Gov. Jay Inslee on Friday announced he would order all of the state’s K-12 public and private schools to close beginning on Tuesday, until at least Friday, April 24. 

Chris Reykdal, the state’s superintendent of public instruction, endorsed the move. He explained that even though the virus had not spread to every corner of the state, concerns about it have been growing among parents and absenteeism was up.

But Reykdal, speaking at a Friday press conference with Inslee, emphasized that there are essential services the state would look to school districts to help provide during the closure.

Inslee, meanwhile, stressed that for school workers “this is not a vacation.”

“Work may look different but the expectation is that school employees will still be working,” he said. “I’m urging labor and management to work together,” Inslee added.

Reykdal identified providing access to food and child care, as well as ensuring high school juniors and seniors, in particular, continue to make academic progress as some key priorities.

He said that, as it stands, there are no food shortages within the state’s school system. 

Most districts, Reykdal said, would create multiple checkpoints in their communities where families can come to get breakfast or lunch. It’s also likely that bus drivers could have a role to play in delivering food, although he didn’t go into specifics about how this would look.

At the end of last week, as coronavirus case numbers rapidly rose across the country, more and more governors ordered statewide closures of schools for some periods. 

These have ranged from two weeks in some states to four weeks in Louisiana, where New Orleans is dealing with a growing tally of diagnoses of Covid-19, the respiratory illness caused by the coronavirus. The closures are affecting millions of students, according to a tracker maintained by Education Week. 

The Centers for Disease Control and Prevention on Friday released school closure guidance that suggested longer closures—like the one Inslee ordered in Washington state—will be more meaningful in halting the virus’ spread.

The guidance, which noted the associated challenges of closing schools, concluded that shorter closures, like two weeks, won’t be effective in reducing community spread. Modeling shows keeping schools closed for at least eight weeks could have more impact on limiting spread, the guidance states. 

In Washington state, officials anticipate that a fraction of the state’s roughly 1.2 million public and private school students, mostly those who are younger, will need child care during the closure. "We're talking about a subset of elementary school students primarily,” Reykdal said.

The idea is to ensure parents who work in health care or emergency services—two fields that are central to the coronavirus response effort—have access to child care. The same goes for parents in low-income families and other households that cannot get time off from work.

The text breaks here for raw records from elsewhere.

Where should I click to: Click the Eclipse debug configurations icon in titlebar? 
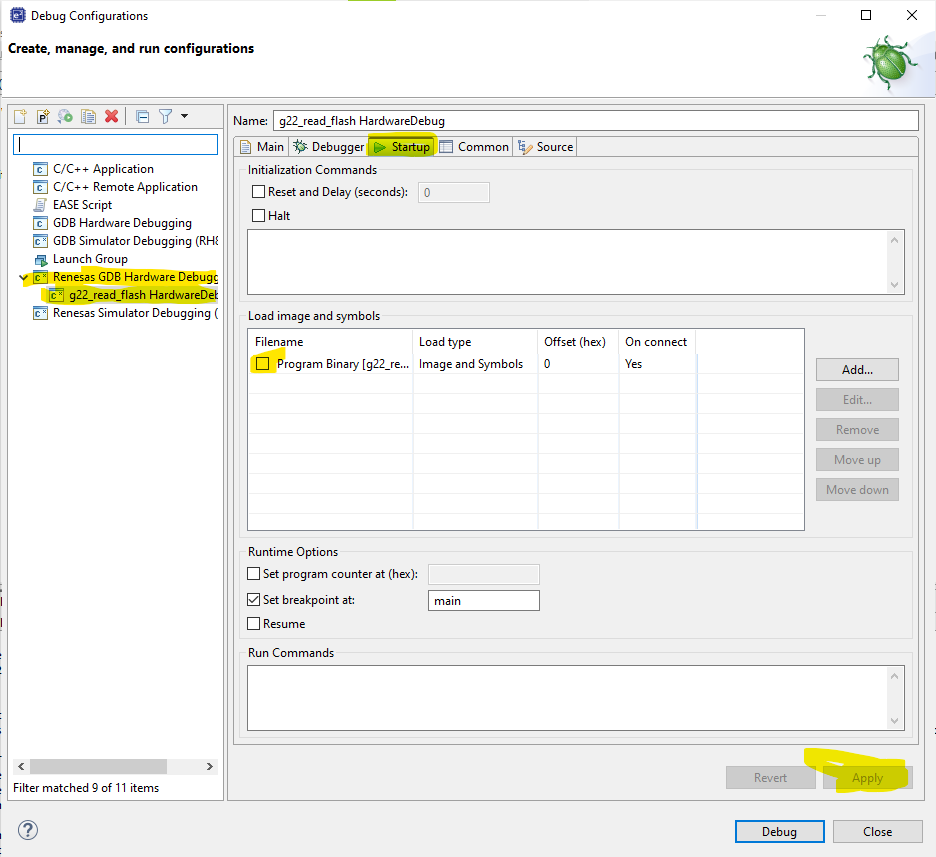pyautogui.click(x=17, y=15)
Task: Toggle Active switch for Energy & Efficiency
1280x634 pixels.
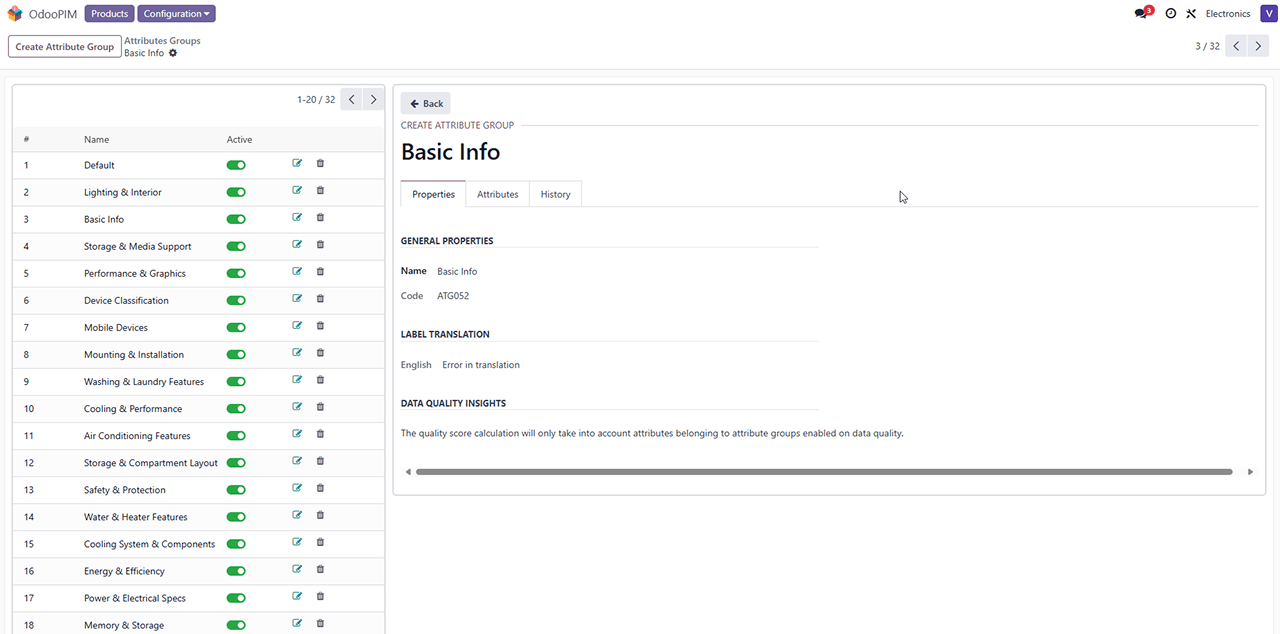Action: click(x=236, y=571)
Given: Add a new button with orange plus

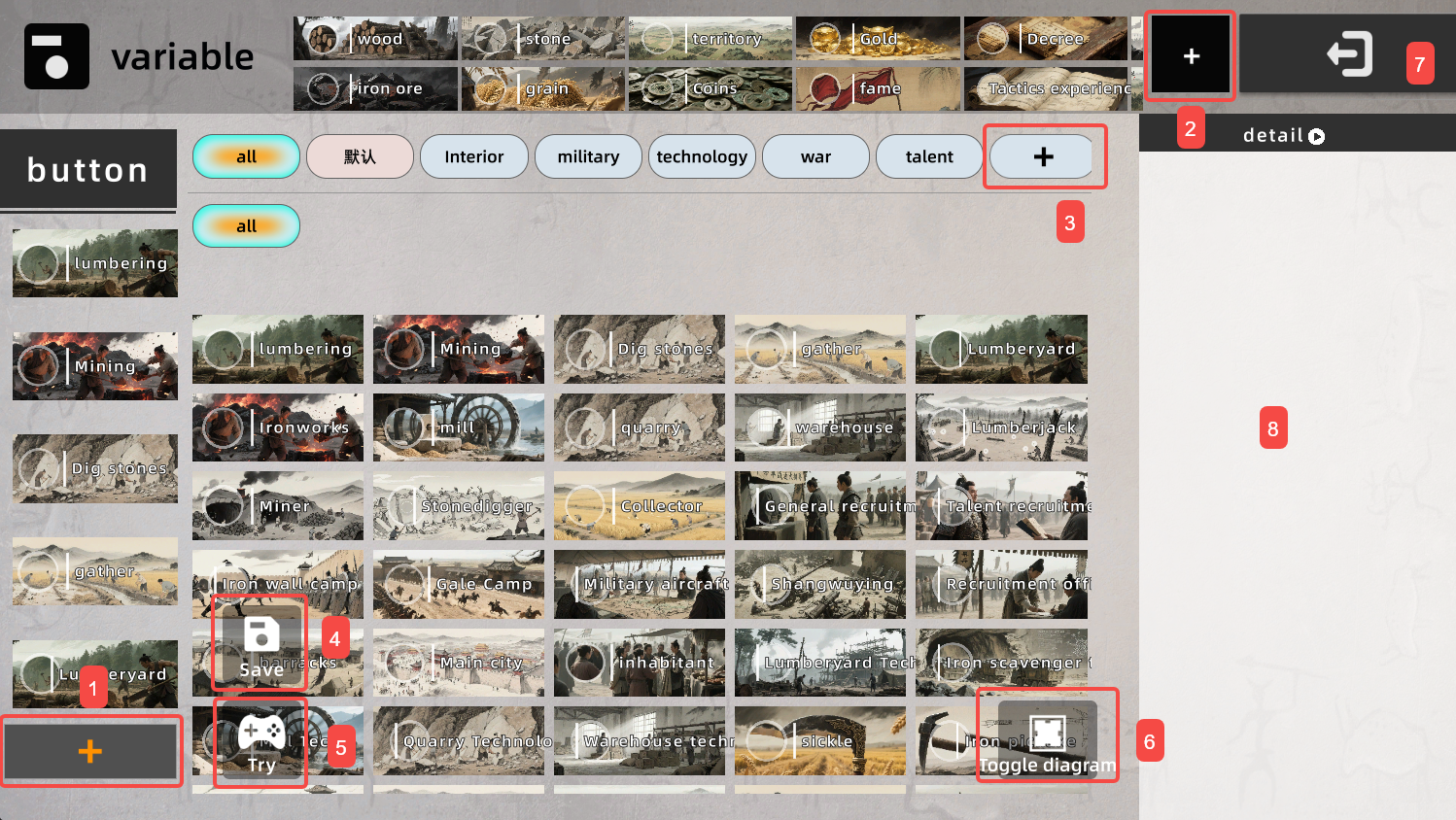Looking at the screenshot, I should click(x=90, y=751).
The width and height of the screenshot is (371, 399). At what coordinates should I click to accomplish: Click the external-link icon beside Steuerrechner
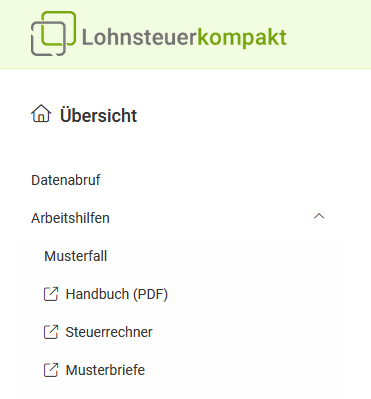(x=51, y=332)
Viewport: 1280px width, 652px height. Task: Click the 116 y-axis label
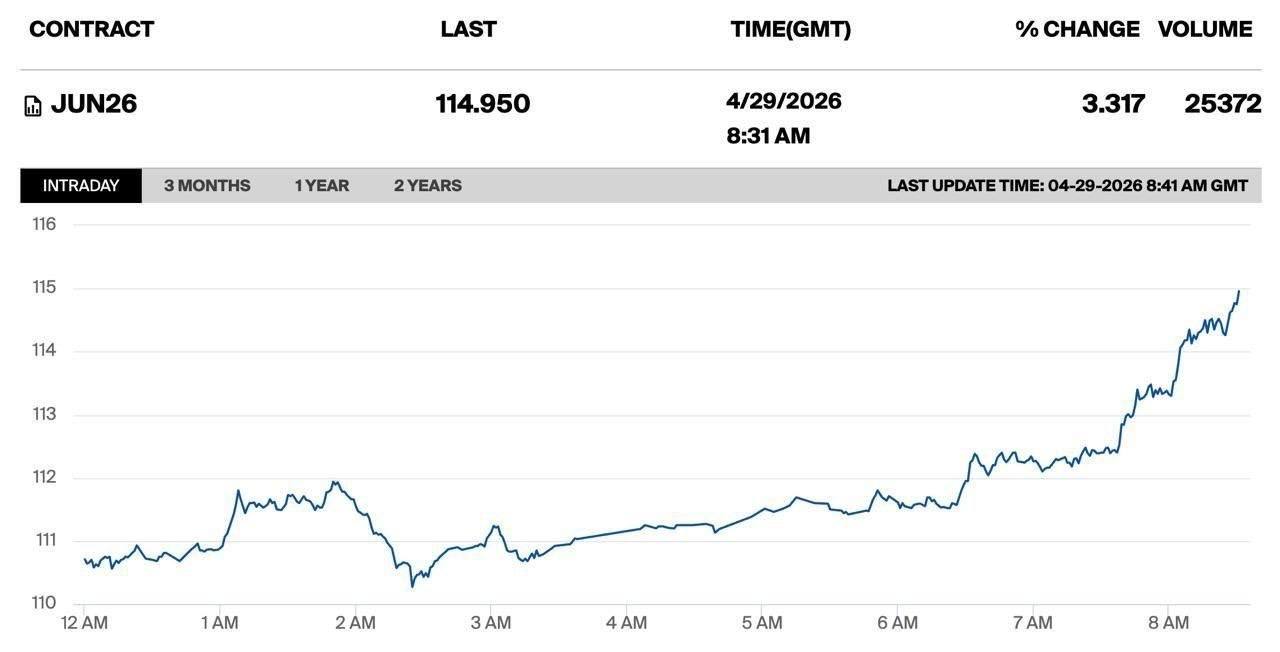click(44, 224)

“Every parent cannot simply say ‘I'm not going to work anymore and I'm going to go be with my child,’” Reykdal said.

But Inslee said the state was "really asking people to think of the schools as the child care center of last resort.” 

“We can't simply turn the schools just into child care centers,” he added.

Schools that do provide child care, Reykdal said, will be expected to follow “social distancing” precautions that set guidelines for how close people can be together, and how many people can be in a given space, in order to cut down on the risk that the disease spreads.